**TEKS BACAAN**.
++++++++

Sejarah Lahirnya Supersemar: Surat Yang Mengawali Pergantian Kekuasaan di Indonesia

Sejarah Lahirnya Supersemar: Surat Yang Mengawali Pergantian Kekuasaan di Indonesia
Surat Perintah Sebelas Maret ditandatangani oleh Presiden Republik Indonesia Soekarno pada tanggal 11 Maret 1966. (Gambar: Tirto.id)


56 tahun lalu, Surat Perintah Sebelas Maret ditandatangani oleh Presiden Republik Indonesia Soekarno pada tanggal 11 Maret 1966.


Surat itu berisi perintah yang menginstruksikan Soeharto, selaku Panglima Komando Operasi Keamanan dan Ketertiban (Pangkopkamtib) untuk mengambil segala tindakan yang dianggap perlu untuk mengatasi situasi keamanan yang buruk pada saat itu.

++++++++

**DATA YANG DIBERIKAN**.
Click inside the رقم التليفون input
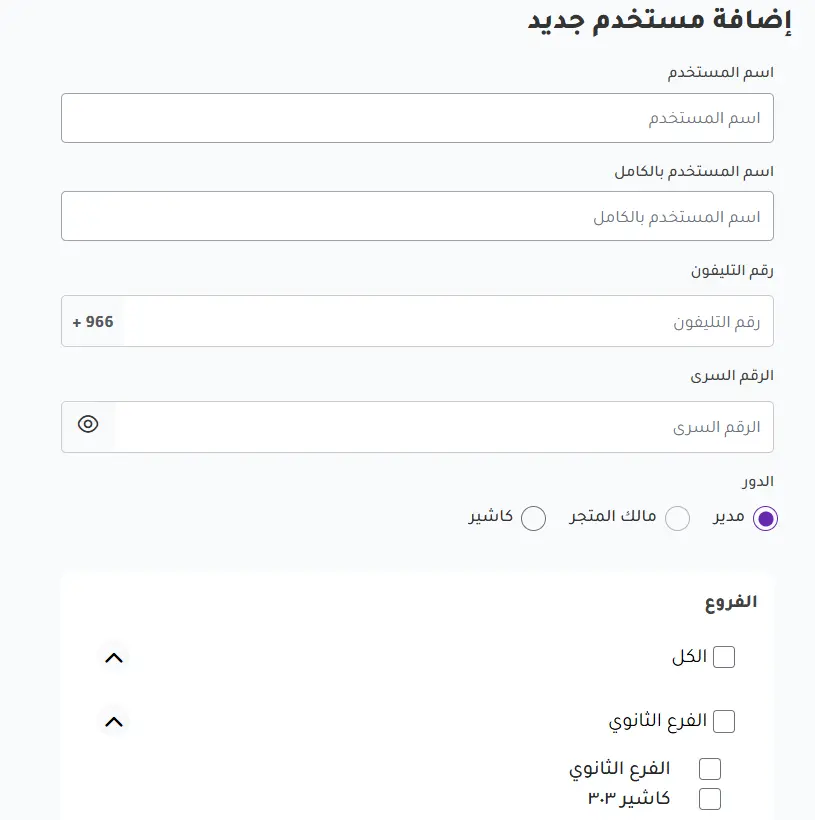The image size is (815, 820). click(x=450, y=321)
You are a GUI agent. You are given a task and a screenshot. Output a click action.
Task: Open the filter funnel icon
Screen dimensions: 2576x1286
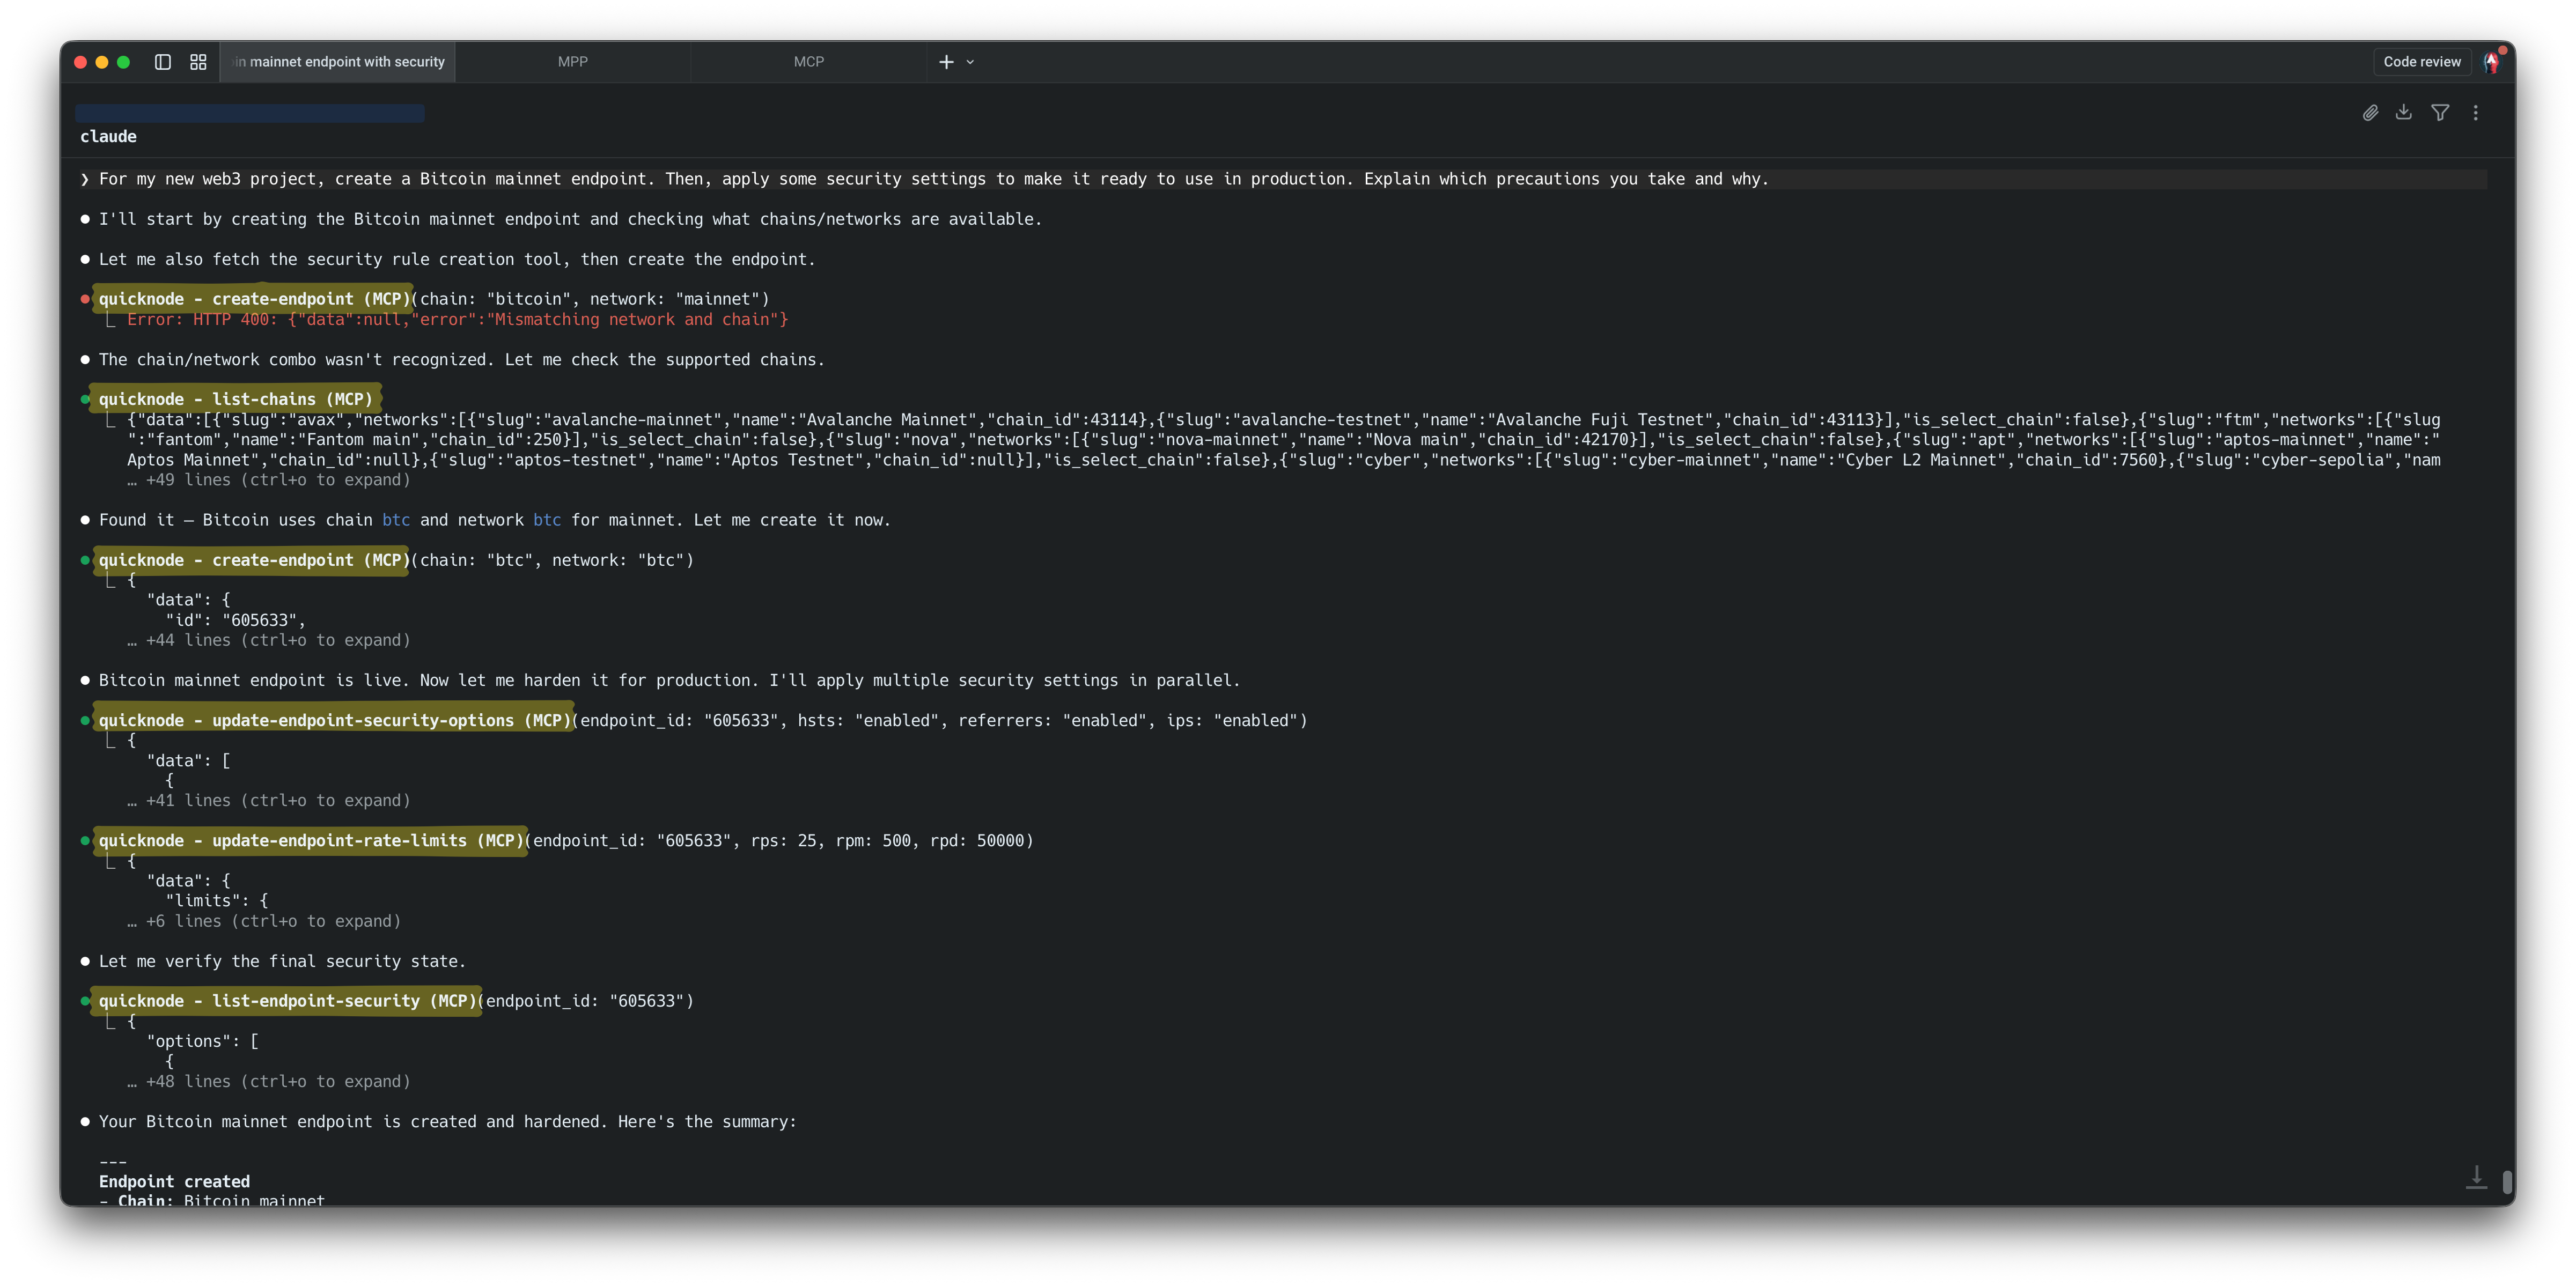click(x=2440, y=112)
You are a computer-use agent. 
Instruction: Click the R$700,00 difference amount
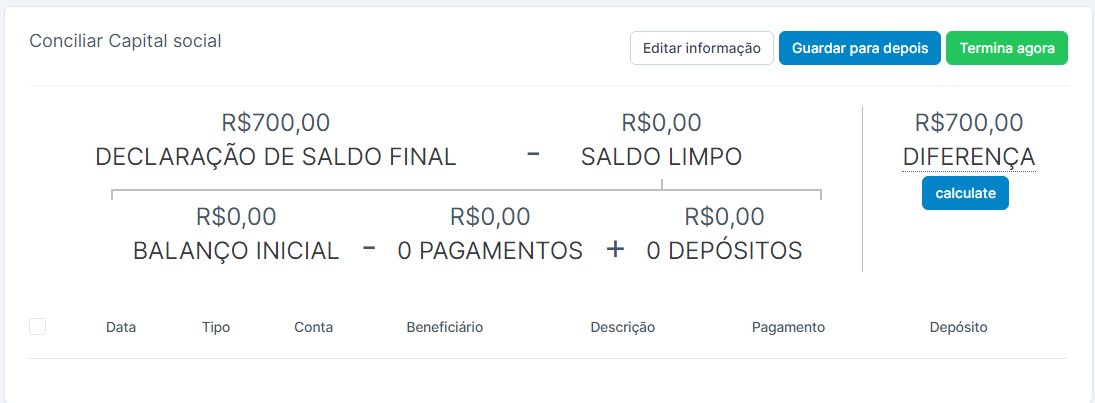click(x=968, y=123)
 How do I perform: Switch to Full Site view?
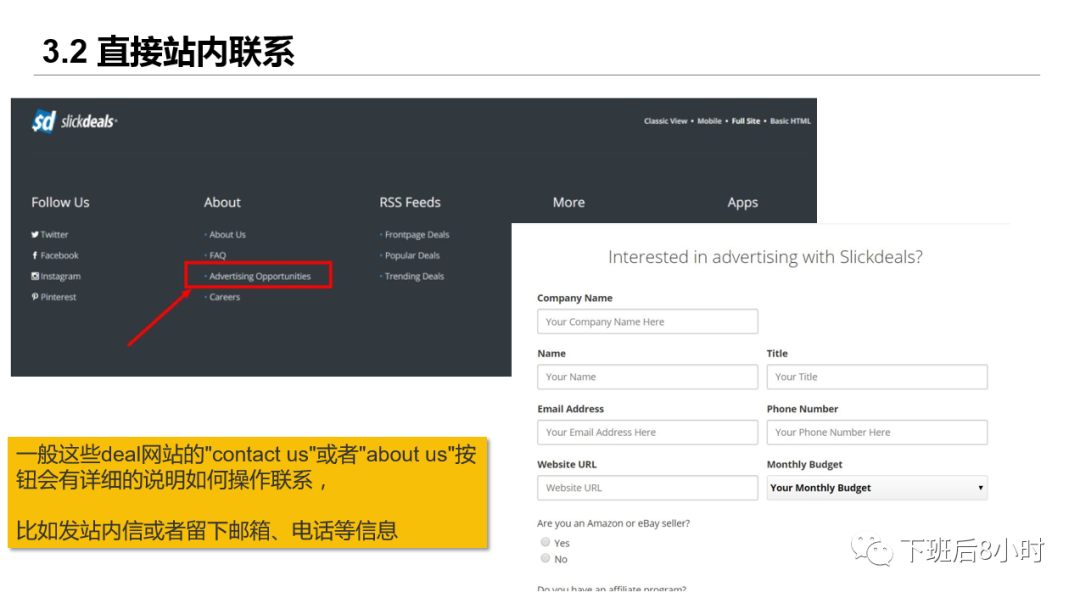pyautogui.click(x=748, y=120)
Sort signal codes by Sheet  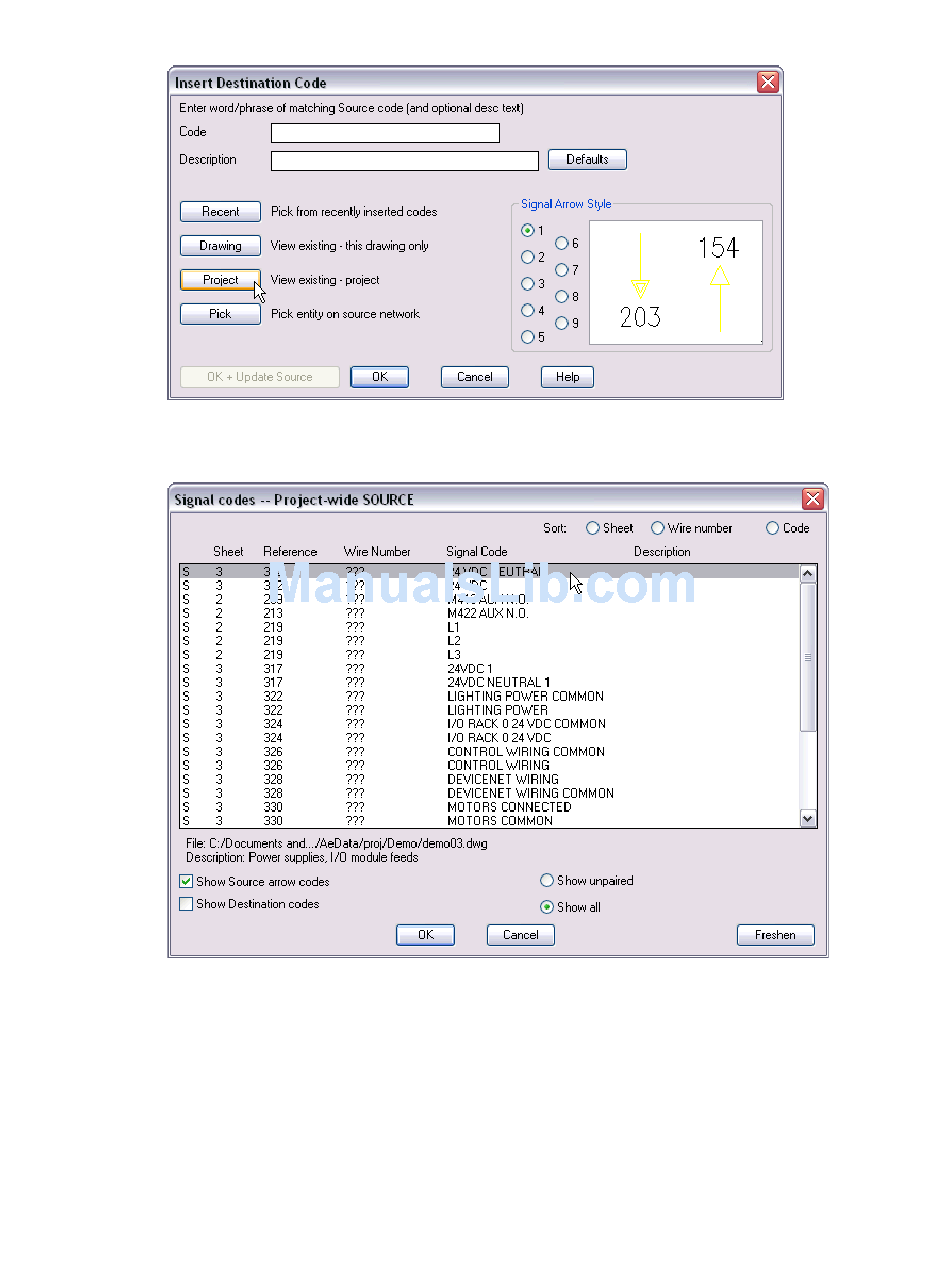(593, 528)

++++++++

**PERINTAH TUGAS 1**.
Jawablah pertanyaan berikut berdasarkan teks tentang Supersemar.
(a) Siapa yang menandatangani Surat Perintah Sebelas Maret?
(b) Pada tanggal berapa surat itu ditandatangani?
(c) Apa jabatan Soeharto menurut teks itu?
**PERINTAH TUGAS 2**.
Teruskan teks tentang Supersemar mulai dari sesudah kalimat terakhirnya.
Entri di atas tidak ada hubungannya dengan teks bacaan.

**JAWABAN 1**.
(a) Presiden Republik Indonesia Soekarno.
(b) 11 Maret 1966.
(c) Panglima Komando Operasi Keamanan dan Ketertiban (Pangkopkamtib).

**JAWABAN 2**.
Sebagian kalangan sejarawan Indonesia mengatakan bahwa terdapat berbagai versi Supersemar sehingga masih ditelusuri naskah supersemar yang dikeluarkan oleh Presiden Soekarno di Istana Bogor.


Menurut versi resmi, awal keluarnya supersemar terjadi ketika pada tanggal 11 Maret 1966, Presiden Soekarno mengadakan sidang pelantikan Kabinet Dwikora yang disempurnakan yang dikenal dengan nama Kabinet 100 Menteri.


Pada saat sidang dimulai, Brigadir Jendral Sabur sebagai panglima pasukan pengawal presiden ataymu Tjakrabirawa melaporkan, bahwa banyak "pasukan tak dikenal" yang belakangan diketahui adalah Pasukan Kostrad dibawah pimpinan Mayor Jendral Kemal Idris yang bertugas menahan orang-orang yang berada di Kabinet yang diduga terlibat G-30-S di antaranya adalah Wakil Perdana Menteri I Soebandrio.


Berdasarkan laporan tersebut, Presiden bersama Wakil perdana Menteri I Soebandrio dan Wakil Perdana Menteri III Chaerul Saleh berangkat ke Bogor dengan helikopter yang sudah disiapkan. Sementara Sidang akhirnya ditutup oleh Wakil Perdana Menteri II Dr.J. Leimena yang kemudian menyusul ke Bogor.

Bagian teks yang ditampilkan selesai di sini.